Eine brisante Entscheidung hat das Oberlandesgericht München im Fall Wirecard getroffen. Befasst mit der Frage, ob das Landgericht München in den verhandelten Fällen korrekt entschieden habe, gab das OLG einen „vorläufigen Hinweis“. Er lässt nach einem Bericht der WirtschaftsWoche erkennen, dass die Richter die Entscheidung der ersten Instanz durchaus kritisch sehen.
Besonders unangenehm ist der Hinweis für die Wirtschaftsprüfer von EY. Sie hatten die gefälschten Wirecard-Bilanzen testiert, worauf getäuschte Anleger versucht hatten, EY für ihre Verluste in Haftung zu nehmen. Das Landgericht München hatte die Klagen auf Entschädigung jedoch ausnahmslos abgewiesen.
An dieser Entscheidung hat das OLG München nun gravierende Zweifel geäußert, denn anders als das Landgericht, das keinen ursächlichen Zusammenhang zwischen den von EY erteilten Testaten für die Bilanzen und den Kursverlusten der Anleger sah und auch keine Pflichtverletzung der Prüfer erkennen konnte, ist das OLG der Ansicht, dass das Landgericht diesen Sachverhalt sehr viel genauer hätten prüfen müssen.

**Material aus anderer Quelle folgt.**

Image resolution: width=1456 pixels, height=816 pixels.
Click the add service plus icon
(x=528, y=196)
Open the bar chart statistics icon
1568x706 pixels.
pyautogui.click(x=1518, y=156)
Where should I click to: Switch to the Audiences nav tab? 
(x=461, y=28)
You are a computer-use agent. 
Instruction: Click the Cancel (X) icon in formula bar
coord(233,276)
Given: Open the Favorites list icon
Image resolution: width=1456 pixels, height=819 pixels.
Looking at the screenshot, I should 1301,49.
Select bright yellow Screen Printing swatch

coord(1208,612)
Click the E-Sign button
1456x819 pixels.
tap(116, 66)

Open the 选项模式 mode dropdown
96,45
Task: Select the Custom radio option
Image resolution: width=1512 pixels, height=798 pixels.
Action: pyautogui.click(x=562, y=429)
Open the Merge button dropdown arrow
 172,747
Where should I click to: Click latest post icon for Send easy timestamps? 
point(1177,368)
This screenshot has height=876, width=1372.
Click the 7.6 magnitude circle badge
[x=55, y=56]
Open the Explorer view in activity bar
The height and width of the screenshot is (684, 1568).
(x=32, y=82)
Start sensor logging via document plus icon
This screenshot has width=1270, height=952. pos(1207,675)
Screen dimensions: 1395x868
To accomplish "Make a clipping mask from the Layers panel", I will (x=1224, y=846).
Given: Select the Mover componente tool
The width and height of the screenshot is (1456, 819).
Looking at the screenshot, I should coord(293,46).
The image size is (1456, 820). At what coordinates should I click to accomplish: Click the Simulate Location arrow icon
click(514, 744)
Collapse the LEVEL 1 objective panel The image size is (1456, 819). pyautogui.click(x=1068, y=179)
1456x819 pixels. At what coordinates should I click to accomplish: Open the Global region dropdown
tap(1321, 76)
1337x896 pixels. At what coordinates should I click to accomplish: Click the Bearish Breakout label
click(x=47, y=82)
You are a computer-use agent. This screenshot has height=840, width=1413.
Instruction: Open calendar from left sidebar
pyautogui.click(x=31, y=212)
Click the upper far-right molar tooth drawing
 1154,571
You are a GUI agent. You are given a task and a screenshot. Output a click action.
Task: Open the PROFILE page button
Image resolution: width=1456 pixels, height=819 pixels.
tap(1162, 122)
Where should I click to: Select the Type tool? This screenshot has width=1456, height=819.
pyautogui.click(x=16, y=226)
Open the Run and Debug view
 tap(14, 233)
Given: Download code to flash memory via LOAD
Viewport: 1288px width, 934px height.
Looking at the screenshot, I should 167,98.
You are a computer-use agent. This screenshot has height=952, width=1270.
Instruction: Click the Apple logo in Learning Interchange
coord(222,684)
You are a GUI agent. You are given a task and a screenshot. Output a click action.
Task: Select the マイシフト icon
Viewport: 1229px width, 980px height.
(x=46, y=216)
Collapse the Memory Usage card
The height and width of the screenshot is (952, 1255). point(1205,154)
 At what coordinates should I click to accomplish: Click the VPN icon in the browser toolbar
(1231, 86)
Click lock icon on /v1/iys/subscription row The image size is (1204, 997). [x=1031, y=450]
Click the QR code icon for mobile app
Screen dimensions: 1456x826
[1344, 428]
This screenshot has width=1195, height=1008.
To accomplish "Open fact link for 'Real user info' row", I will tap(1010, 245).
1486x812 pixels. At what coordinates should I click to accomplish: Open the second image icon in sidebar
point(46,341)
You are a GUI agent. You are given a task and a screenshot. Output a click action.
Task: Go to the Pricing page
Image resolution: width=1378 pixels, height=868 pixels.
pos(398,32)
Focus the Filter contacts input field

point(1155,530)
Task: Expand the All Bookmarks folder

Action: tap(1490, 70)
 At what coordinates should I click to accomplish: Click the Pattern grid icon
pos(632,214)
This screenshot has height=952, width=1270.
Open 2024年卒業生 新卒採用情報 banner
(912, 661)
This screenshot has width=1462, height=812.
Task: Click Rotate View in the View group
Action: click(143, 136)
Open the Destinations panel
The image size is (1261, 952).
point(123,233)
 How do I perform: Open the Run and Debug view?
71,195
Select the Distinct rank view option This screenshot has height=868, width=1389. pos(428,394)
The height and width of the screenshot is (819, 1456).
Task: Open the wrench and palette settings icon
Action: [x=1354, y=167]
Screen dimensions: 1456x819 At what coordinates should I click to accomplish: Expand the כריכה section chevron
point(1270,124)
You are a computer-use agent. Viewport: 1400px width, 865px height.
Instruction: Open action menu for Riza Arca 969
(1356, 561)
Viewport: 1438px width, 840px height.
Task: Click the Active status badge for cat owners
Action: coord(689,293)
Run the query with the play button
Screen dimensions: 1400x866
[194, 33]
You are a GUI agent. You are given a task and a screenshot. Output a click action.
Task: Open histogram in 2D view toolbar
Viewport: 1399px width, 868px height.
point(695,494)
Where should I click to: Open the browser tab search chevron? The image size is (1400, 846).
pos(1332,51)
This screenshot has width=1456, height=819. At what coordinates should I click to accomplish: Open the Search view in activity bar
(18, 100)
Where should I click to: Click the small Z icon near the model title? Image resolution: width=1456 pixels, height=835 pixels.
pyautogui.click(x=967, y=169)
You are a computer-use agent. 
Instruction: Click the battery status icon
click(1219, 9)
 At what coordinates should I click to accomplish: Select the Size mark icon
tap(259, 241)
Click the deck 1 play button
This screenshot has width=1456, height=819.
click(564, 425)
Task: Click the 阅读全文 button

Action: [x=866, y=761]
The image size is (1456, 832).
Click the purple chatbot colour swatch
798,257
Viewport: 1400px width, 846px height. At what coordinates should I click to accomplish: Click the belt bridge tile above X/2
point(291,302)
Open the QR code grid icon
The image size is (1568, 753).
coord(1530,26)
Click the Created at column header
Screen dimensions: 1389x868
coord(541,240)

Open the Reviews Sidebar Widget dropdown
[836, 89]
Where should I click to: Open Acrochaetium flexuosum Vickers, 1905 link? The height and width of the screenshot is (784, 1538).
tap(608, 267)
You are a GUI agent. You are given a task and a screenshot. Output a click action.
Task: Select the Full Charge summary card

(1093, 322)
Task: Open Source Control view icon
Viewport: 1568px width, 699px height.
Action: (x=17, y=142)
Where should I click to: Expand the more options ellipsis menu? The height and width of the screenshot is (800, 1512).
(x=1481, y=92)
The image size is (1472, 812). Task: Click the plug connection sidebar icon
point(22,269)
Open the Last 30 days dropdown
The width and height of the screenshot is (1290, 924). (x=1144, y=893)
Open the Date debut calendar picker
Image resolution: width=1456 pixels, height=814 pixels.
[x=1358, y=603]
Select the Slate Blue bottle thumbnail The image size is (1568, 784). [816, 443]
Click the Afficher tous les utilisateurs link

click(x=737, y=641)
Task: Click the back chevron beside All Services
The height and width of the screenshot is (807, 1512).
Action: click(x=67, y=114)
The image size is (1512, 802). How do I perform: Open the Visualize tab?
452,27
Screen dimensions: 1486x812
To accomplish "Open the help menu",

Hoffnung für die geprellten Anleger
In Anlehnung an eine Entscheidung des Bundesgerichtshofs gehen die Richter vom OLG davon aus, dass es nicht entscheidend ist, ob ein Anleger den Prüfbericht eines Wirtschaftsprüfers gelesen und gekannt habe. Entscheidend sei, dass das Vorliegen des Testats positiv auf die Stimmung zum Kauf der Aktie gewirkt habe.
Eine direkte Haftung von EY ist damit noch nicht begründet, denn das OLG hebt hervor, dass auch die Kläger es bislang unterlassen hätten, darzulegen, dass sie durch die Testate zum Kauf der Aktie animiert worden seien. Ein solcher Nachweis könnte zum Beispiel dadurch erbracht werden, dass der Kursverlauf unmittelbar vor und nach den Testaten auf die Frage hin untersucht wird, ob das Testat förderlich für die Stimmung der Anleger gewesen sei.
Kritisiert wurde vom OLG München auch, dass das Landgericht die Ergebnisse des Wirecard-Untersuchungsausschuss des Bundestags zum Nachteil der klagenden Anleger ignoriert habe. Daher wird der ersten Instanz empfohlen, angesichts der Vielzahl der noch anhängigen Verfahren ein Musterverfahren zu eröffnen.